I was reminded of this when talking to Won Jae Park, one of the owners of One and J Gallery from Seoul, Korea. Last week he and his business partner, Pat Lee, came to Los Angeles to set up a pop-up gallery at Pierre Koenig’s Case Study House #21 (pictured above. Photo By Julius Shulman).

A reflection of MJ Kim photographing the work of Teppei Kaneuji
No small venture this. It entailed shipping art from Korea, traveling and staying in Los Angeles for several weeks with family, friends and staff, orchestrating a celebrity photographer to document the installation and a reporter from Chosunilbo Daily, Korea’s largest newspaper, not to mention throwing a jam-packed VIP opening party coordinated by Carl Bendix from JupiterPx. Of it all Park said, “If I were someone who sat behind a desk for a living, looking at numbers, this wouldn’t make any financial sense at all.
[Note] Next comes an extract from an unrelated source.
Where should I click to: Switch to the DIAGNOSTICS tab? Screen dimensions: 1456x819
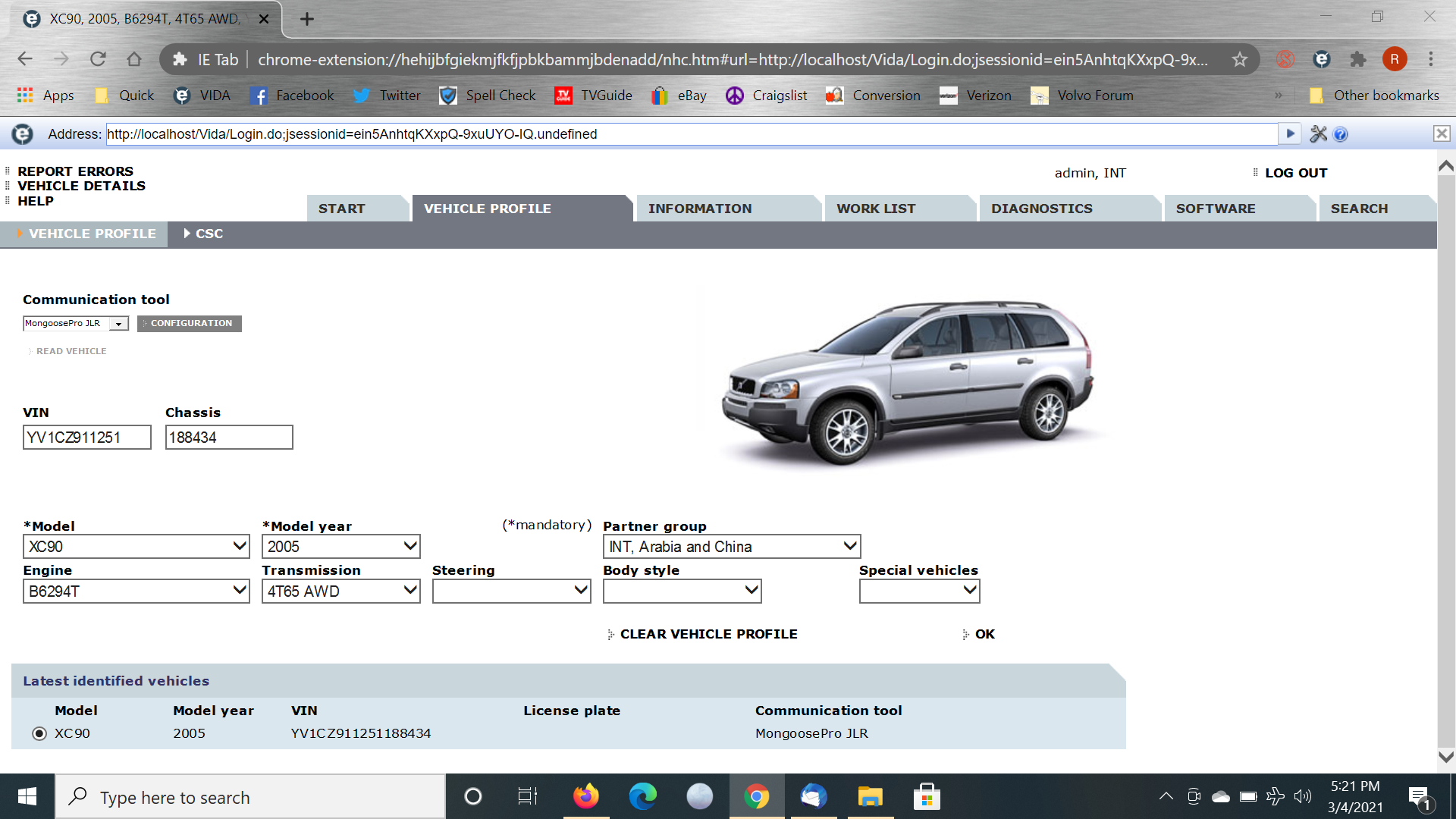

But we did it for the chance to connect and start a conversation with the people and the art scene of Los Angeles.”

Jina Park, Moontan, 2007
It also didn’t make much sense to start a gallery five years ago heading into a recession and yet it, and the Los Angeles venture, proved to actually make sense. Because the goal was simply to start a conversation and build a community around the art and artists that Park and Lee admire. This might not have been the way to do business 10, 20 years ago, but it is exactly the right way today.
“The artists are more important to us than just their work,” Park says. “We represent people who we like, who have a genuine voice. We want to create a sustainable partnership with artists. It’s not an easy life. It takes passion.”
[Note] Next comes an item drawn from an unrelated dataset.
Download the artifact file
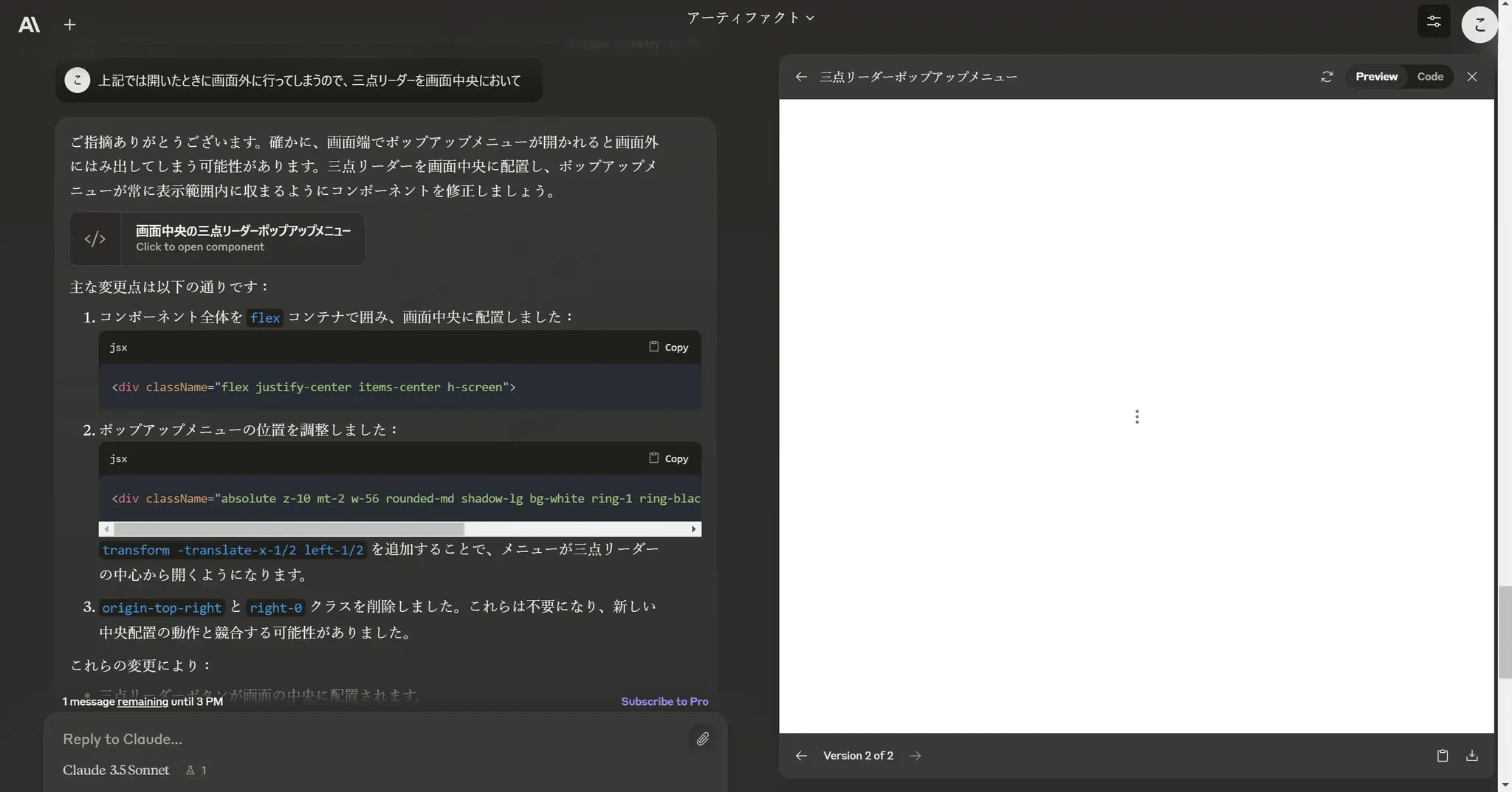The width and height of the screenshot is (1512, 792). [1471, 755]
Park, a graduate of the Rhode Island School of Design, gets that. But he also understands how to build and promote a business. Last year, after only five years in business, One and J Gallery was admitted into the New York Armory show, the international art happening that has helped launch the careers of many in the modern art world since 1913.

Won Jae Park and Tara Guber at VIP openin, photo by MJ Kim
True to their philosophy, Park and Lee chose to set up their booth as another pop-up One and J gallery, a community. “We concentrated on showing our artists, not on selling,” Park says. “We came to get noticed and show people that we are serious. We attracted attention and met a lot of great people.”
The idea that it’s more important to build personal relationships in business is at the heart of the Asian mindset. It’s something the western world is taking more to heart, certainly lately. Doing business with a business card or a bottom line isn’t just joyless. It also isn’t successful in the long run. Throw art into the equation and it all just sort of starts making sense.